## Directions
Keep to one stretch of the data below, the lines from the one with "Privacy Notice (473, 2550)" up to and including the one with "Cups & Mugs (474, 44)", and return that stretch exactly.

:: Source records ::

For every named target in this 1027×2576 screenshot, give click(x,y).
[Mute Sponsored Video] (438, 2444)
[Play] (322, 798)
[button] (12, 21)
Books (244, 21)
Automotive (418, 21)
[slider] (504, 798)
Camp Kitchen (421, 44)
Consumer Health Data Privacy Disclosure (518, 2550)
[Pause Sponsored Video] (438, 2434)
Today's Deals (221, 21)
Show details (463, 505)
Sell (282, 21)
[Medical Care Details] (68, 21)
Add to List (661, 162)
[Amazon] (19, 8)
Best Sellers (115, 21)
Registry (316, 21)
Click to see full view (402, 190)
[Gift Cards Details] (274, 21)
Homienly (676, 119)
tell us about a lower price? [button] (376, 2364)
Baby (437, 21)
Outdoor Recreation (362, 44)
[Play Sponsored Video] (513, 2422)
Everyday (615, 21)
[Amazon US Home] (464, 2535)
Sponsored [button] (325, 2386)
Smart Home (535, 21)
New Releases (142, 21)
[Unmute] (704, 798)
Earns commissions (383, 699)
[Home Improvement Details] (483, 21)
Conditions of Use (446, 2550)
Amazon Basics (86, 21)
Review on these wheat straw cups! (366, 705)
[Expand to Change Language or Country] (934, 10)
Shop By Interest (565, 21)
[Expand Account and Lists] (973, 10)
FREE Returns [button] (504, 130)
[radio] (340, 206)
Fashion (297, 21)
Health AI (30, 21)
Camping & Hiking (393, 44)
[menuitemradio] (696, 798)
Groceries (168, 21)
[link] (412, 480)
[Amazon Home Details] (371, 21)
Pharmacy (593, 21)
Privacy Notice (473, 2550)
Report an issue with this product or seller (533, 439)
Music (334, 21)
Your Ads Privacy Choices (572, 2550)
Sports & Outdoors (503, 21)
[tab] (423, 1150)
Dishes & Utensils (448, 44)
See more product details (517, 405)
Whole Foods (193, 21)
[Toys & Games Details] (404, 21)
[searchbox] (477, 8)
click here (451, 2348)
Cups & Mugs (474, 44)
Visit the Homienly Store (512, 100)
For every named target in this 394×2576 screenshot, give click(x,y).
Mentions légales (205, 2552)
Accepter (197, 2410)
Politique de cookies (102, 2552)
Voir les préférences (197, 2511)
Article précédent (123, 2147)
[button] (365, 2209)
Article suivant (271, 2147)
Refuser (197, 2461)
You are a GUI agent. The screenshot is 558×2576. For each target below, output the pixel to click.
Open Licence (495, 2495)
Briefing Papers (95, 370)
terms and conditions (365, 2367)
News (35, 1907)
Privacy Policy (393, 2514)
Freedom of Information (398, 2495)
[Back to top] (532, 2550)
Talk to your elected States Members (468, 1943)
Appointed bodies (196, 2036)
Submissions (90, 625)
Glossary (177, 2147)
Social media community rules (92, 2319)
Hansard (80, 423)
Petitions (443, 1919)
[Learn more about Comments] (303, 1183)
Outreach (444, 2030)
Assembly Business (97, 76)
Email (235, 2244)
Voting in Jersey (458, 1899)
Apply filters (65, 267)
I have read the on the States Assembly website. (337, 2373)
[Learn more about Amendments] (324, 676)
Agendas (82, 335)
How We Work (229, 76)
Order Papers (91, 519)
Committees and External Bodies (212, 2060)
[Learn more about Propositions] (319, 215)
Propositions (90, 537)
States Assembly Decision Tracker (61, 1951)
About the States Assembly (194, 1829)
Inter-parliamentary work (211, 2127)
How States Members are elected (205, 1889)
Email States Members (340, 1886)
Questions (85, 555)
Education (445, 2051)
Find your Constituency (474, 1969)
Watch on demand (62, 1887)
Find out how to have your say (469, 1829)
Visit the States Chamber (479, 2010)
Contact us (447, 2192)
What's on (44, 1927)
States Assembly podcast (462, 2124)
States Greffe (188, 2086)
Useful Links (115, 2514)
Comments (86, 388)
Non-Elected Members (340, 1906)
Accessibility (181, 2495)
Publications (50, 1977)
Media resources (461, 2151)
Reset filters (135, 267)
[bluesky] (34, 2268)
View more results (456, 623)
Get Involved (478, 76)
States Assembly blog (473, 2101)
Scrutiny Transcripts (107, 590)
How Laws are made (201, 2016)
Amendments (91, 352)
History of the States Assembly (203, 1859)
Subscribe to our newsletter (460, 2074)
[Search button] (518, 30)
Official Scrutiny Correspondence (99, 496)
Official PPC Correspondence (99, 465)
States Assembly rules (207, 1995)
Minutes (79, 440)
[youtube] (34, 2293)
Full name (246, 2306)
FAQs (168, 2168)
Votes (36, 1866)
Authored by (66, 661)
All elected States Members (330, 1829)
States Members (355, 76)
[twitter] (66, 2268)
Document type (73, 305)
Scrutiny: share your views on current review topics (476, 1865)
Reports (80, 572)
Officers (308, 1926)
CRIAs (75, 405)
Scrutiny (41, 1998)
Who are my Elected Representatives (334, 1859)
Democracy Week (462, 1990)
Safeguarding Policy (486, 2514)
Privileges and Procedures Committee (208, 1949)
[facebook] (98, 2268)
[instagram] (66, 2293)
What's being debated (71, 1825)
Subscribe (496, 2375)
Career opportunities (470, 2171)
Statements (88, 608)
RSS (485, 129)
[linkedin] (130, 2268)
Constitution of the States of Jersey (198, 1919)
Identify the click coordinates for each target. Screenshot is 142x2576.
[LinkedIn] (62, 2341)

:::

## Finished task
Privacy Notice (473, 2550)
Report an issue with this product or seller (533, 439)
Music (334, 21)
Your Ads Privacy Choices (572, 2550)
Sports & Outdoors (503, 21)
[tab] (423, 1150)
Dishes & Utensils (448, 44)
See more product details (517, 405)
Whole Foods (193, 21)
[Toys & Games Details] (404, 21)
[searchbox] (477, 8)
click here (451, 2348)
Cups & Mugs (474, 44)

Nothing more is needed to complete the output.